And so I I I still believe in my industry we'll have that sort of longevity. And so I hope in a certain roundabout way, my friend, that answers your question.
Jeff Holman (23:10)
Yeah. Yeah. No, I think it does. ⁓ it's ⁓ there's a there's a challenge to I mean, everybody who's starting their own business, ⁓ you you do it. I'd say eyes wide open, but they're only open as wide as you can open them, right? We we don't know everything we're jumping into, but we but we do it because we we like the we like the challenge. You know, and so it's so I I can see that. That it's getting into the challenge and adding in the another country or another language.

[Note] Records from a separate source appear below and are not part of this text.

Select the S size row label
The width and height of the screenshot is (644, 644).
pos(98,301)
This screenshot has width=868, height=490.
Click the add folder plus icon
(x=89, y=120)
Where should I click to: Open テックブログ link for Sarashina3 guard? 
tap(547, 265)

That's just ⁓ incremental challenge on top of the challenge that you're already seeking out actively anyway. So so that makes sense. thanks for walking through that. You've been doing this since was it two thousand eight or two thousand nine that you've been doing this as the CEO after your
Richard Blank (23:57)
Didn't start like you think.
Jeff Holman (23:59)
how to tell us how it started.
Richard Blank (24:01)
No, first the website with Flash. ⁓ back in October of two thousand and seven and then February sixth of two thousand and eight, I landed my first account, which was one seat for one week. I I don't do that now. But that was my buddy and wanted to test me. ⁓ and then we grew. Our largest at one time was 187. But how do you grow a company in another country with limited funds? And so
I I was renting space, Jeff, at like a seat at an internet cafe, really. So I was doing station by station, that was turner key. It wasn't a real internet cafe, it was an office that was running me roads as I could grow. And so know, they had IT support, it wasn't glamorous, but it was exciting. It was it was raw. And so there was a certain point where my pay per seat.

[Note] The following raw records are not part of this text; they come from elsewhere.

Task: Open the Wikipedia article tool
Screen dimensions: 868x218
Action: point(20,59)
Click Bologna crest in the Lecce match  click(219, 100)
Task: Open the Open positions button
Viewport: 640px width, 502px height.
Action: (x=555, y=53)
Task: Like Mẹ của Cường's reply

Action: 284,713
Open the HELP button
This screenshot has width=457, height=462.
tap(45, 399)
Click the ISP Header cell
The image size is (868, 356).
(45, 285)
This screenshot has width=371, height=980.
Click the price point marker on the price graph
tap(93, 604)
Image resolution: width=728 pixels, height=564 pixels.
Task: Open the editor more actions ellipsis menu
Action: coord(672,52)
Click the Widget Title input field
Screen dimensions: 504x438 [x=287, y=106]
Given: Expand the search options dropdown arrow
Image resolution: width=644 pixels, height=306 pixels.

It was too much. I could be getting my own space and starting to build a company. So after two and a half years and I had stable clients and some capital, I rented space and started buying second hand Dells because I didn't want to pay eighty percent import tax for brand new computers. So thankfully in my industry I could scale with used furniture and equipment, which was amazing. And let them pay for the import.
And so did that for six years, and then I decided to purchase a building and equip it for three hundred people, and then COVID hit and everyone went home. So I'm sitting on a building and everyone's working from home. And so it was gradual stage, as grandma says, if you don't do it in cash, don't do it at all. And I was extremely responsible with the labor laws and payments here, because I'm a guest here. The last thing I want, and I saw this in movies, is what pick pitchforks and torches.

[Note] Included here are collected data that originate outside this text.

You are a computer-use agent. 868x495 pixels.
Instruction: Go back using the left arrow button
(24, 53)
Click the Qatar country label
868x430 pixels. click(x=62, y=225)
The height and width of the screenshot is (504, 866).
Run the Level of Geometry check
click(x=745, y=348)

I don't need that. I just want to be well liked and well respected as I'm a guest here.
Jeff Holman (25:57)
Yes. I've I've been in a few countries and a few situations where I'm like, I ⁓ I I don't feel like I'm like I'm far enough away from that middle line at the moment, ⁓ being being asked to do things or being threatened by other people who don't like what I'm doing and you know, I'm like I'm like I'm the attorney, but ⁓ but I've got local counsel, I'll call local counsel, we'll have them handle this one. So I I kinda kinda know what you're talking about i in a sense there. But ⁓
Well so so this is this has been a a bootstrap business then for you and you you've built it up that way mostly, it sounds like.
Richard Blank (26:33)
Had no partners. I didn't want to have to make desperate decisions. And ⁓ I I wish I was fancier in the beginning and might have landed different clients. But in my industry, thankfully, eighty percent of my clients never came to Costa Rica. So they didn't see the initial
look of the center, but i it really wasn't that. I mean, say what you want. I I love working out. I've been doing it since I was 17. I've worked out in so many different types of gyms. As long as it's clean and the equipment doesn't isn't break, I I don't need the bells and the whistles. And so like Rocky III, he trained in the fancy gym and got beat up and then went to the gym with Apollo with the leaking pipes and the eye of the tiger and look what it produced. The greatest gym I ever trained in was called Ed's Gym.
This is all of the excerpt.